▼

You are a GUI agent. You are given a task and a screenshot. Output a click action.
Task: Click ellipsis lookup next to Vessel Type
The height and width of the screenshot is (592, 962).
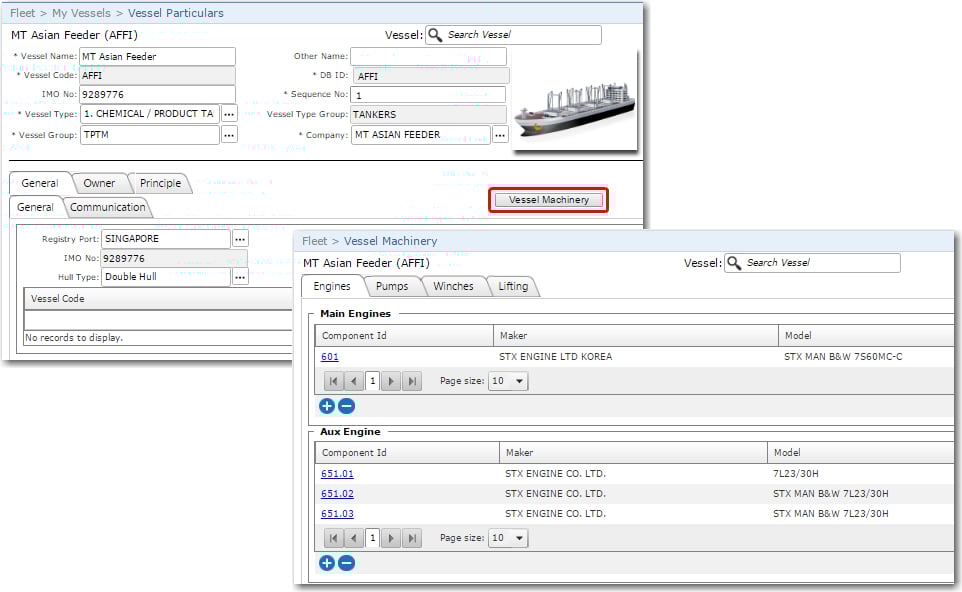pos(229,114)
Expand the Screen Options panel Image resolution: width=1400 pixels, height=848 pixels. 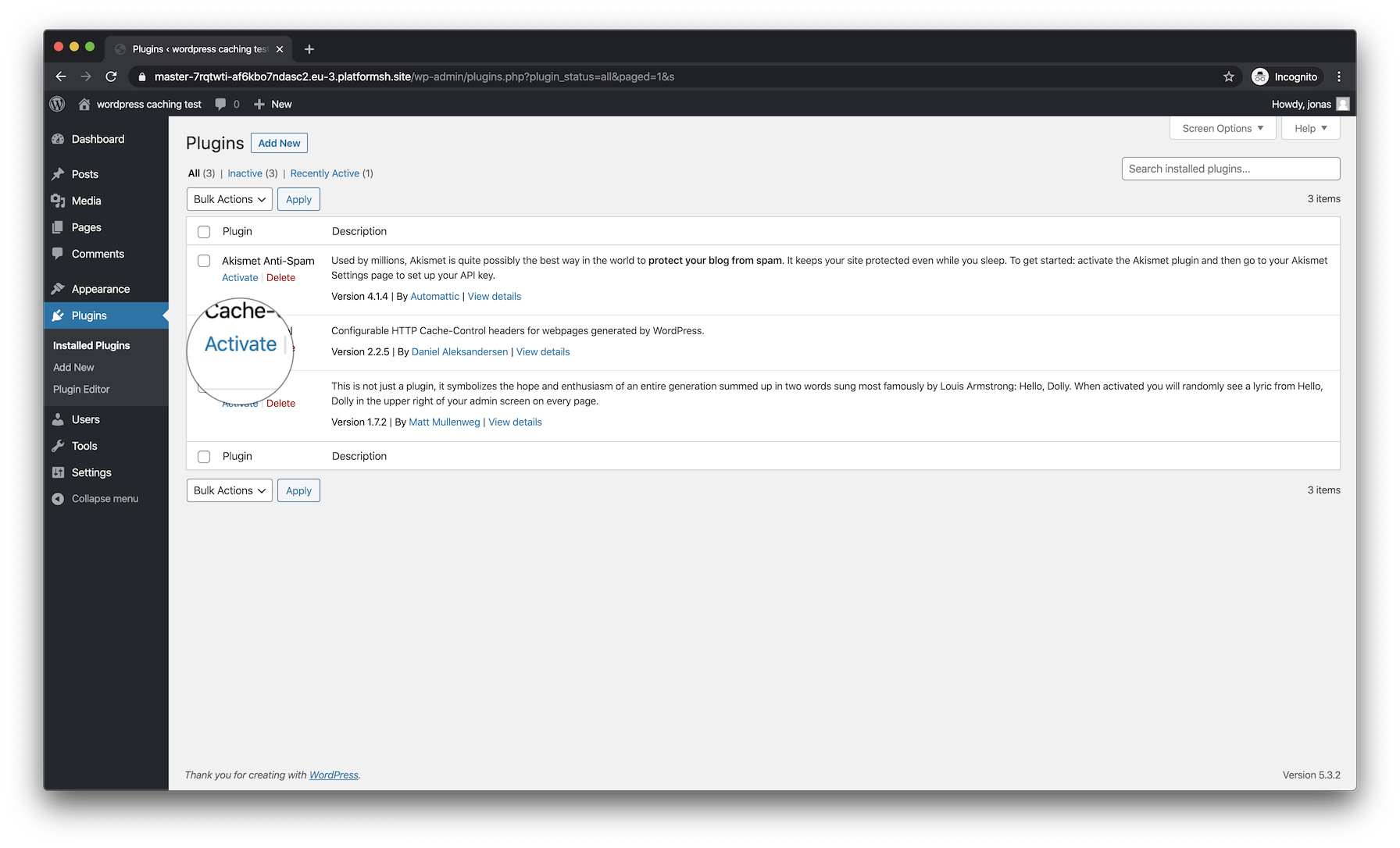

▲

▶ [EXERCISE GOAL]
Every record above must be given again exactly; drop the pictures.

▶ [PROBLEM SOLUTION]
You are a GUI agent. You are given a task and a screenshot. Output a click action.
Task: Click ellipsis lookup next to Vessel Type
The height and width of the screenshot is (592, 962).
pos(229,114)
Expand the Screen Options panel Image resolution: width=1400 pixels, height=848 pixels. 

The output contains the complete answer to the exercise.